Beyond health systems, the impact of structural factors on access to healthcare services for persons with disabilities was evident. The negative attitudes towards persons with disabilities across all strata of society fuelled inequitable access to healthcare [55, 57, 59, 64, 79, 80, 82,83,84, 95, 98, 102, 106, 125, 130, 131, 134, 137]. Socio-cultural discriminatory beliefs about disability [59, 64, 83, 90, 102, 129, 134, 135, 153] often influenced help-seeking behaviours [64, 108, 129, 135, 137]. Family members of persons with disabilities may perpetuate these beliefs and attitudes [50, 55, 64, 68, 80, 83, 84, 95, 98, 102, 108, 129, 134, 135, 137] and hide their relatives with disabilities [98, 135], which could cause significant delays in accessing services or even prevent care [79, 98, 108, 134, 135]. Internalized stigma by persons with disabilities could also impact their access to healthcare services [31, 60, 83, 95, 105, 106, 108, 132, 133, 137, 176, 177]. This was particularly well evidenced in articles focusing on access to mental health services [83, 106, 108, 132, 133, 177] and sexual and reproductive health services [95, 176].
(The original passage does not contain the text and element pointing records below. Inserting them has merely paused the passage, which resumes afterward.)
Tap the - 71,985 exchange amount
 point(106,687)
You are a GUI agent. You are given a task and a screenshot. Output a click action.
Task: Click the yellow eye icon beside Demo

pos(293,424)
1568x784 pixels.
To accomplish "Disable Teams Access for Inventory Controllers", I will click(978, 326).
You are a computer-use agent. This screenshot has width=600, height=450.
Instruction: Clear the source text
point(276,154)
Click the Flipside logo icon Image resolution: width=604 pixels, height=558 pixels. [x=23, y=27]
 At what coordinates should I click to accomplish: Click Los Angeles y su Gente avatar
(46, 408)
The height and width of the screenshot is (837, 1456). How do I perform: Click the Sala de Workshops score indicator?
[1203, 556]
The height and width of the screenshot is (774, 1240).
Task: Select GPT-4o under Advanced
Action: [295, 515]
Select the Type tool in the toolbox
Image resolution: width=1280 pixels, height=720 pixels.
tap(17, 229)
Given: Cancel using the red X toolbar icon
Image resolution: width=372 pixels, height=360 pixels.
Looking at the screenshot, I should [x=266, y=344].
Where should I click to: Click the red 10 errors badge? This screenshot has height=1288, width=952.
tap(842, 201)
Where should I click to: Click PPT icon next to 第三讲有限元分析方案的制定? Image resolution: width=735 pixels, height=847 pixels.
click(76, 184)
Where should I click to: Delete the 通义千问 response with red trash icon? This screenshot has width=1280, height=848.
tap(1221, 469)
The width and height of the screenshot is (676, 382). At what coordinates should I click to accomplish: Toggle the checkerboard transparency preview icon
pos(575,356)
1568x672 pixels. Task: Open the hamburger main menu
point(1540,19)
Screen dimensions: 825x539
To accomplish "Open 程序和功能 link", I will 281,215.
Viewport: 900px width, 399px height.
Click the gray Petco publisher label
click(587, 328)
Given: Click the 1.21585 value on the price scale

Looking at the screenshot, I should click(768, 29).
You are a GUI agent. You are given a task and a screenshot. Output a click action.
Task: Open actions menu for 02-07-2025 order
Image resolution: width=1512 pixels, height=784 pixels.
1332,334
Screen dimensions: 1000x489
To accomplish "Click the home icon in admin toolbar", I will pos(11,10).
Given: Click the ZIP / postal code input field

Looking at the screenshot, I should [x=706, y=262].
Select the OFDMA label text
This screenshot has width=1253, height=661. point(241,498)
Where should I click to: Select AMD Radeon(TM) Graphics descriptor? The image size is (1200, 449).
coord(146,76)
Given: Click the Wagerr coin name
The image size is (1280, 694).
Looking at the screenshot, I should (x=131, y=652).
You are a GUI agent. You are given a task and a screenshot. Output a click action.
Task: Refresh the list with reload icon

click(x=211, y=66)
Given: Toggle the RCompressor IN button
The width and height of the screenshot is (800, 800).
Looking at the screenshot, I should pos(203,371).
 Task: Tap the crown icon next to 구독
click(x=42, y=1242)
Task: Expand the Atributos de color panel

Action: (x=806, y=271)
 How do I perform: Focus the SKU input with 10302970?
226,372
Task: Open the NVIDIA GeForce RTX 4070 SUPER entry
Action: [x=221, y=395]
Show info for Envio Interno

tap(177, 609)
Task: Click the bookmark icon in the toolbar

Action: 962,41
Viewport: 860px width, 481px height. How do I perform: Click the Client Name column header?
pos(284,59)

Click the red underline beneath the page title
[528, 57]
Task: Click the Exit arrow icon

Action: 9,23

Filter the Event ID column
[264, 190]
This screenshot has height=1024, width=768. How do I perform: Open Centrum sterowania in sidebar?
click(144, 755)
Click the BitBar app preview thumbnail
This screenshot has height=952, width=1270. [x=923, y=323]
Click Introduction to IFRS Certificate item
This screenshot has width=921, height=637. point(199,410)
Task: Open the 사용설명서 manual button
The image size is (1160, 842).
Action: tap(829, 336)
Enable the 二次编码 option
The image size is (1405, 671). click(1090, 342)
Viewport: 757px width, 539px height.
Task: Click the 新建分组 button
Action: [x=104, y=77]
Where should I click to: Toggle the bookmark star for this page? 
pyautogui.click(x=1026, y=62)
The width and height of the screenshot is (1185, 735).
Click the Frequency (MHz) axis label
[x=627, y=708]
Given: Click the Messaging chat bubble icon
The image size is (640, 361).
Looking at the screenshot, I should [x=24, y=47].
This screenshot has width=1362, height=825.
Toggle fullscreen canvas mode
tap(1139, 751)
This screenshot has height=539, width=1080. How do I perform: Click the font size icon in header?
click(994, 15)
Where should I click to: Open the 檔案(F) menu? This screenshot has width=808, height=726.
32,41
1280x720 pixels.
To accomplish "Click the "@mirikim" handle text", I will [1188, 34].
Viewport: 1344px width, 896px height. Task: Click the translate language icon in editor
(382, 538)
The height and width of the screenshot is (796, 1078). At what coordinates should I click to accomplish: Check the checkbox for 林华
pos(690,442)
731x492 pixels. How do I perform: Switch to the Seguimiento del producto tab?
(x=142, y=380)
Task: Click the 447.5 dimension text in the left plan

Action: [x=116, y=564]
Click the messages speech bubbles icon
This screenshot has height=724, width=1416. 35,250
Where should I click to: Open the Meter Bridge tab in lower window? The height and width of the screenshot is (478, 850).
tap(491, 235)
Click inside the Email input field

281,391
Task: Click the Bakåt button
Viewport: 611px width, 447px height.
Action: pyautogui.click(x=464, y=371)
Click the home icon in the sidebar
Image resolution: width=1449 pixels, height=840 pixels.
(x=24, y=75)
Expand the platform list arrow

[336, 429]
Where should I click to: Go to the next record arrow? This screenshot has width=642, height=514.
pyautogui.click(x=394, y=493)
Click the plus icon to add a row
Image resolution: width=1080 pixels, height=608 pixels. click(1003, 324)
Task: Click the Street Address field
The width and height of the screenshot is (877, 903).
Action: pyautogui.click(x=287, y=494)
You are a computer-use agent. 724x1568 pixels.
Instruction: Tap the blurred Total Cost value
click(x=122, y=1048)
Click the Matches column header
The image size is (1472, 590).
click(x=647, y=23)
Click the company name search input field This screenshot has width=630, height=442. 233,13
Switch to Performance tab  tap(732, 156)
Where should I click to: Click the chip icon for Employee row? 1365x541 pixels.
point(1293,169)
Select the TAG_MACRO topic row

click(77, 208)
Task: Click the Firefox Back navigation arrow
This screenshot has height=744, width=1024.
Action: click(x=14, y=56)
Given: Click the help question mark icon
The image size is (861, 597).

In total, 18 interventions targeting the negative societal attitudes towards persons with disabilities were identified [178,179,180,181,182], including 72.2% focusing specifically on persons with psychosocial disabilities and only 16.7% being scaled up at the national level. A few public campaigns targeting stigma to promote the use of mental health services were scaled up nationally in the USA [183] and UK [184]. On a global scale, the WHO QualityRights initiative aimed to improve societal attitudes towards persons with psychosocial disabilities and promote access to quality mental healthcare through a human right-based approach, with positive results [124].

Social determinants of health

The social determinants of health played a critical role in inequitable access of healthcare services for persons with disabilities. Most notably, poverty experienced by persons with disabilities [57, 86], often exacerbated by unemployment [56, 95, 131] or homelessness [73], could limit care-seeking behaviours. This was particularly relevant for persons with psychosocial disabilities. Persons with disabilities were often dependent on the benevolence of their caregivers to access health services, which resulted in issues of autonomy and confidentiality that were well evidenced for children, girls and women with disabilities [81, 99, 130, 137]. Additionally, persons with disabilities and their caregivers rarely benefited from educational opportunities to develop their health literacy [31, 52, 53, 57, 59, 62, 64, 73, 74, 76, 79, 80, 83, 87, 106, 108, 129, 134, 137], hence lacked the knowledge to identify their health needs [31, 177] and services that can help [31, 66, 82, 131, 177].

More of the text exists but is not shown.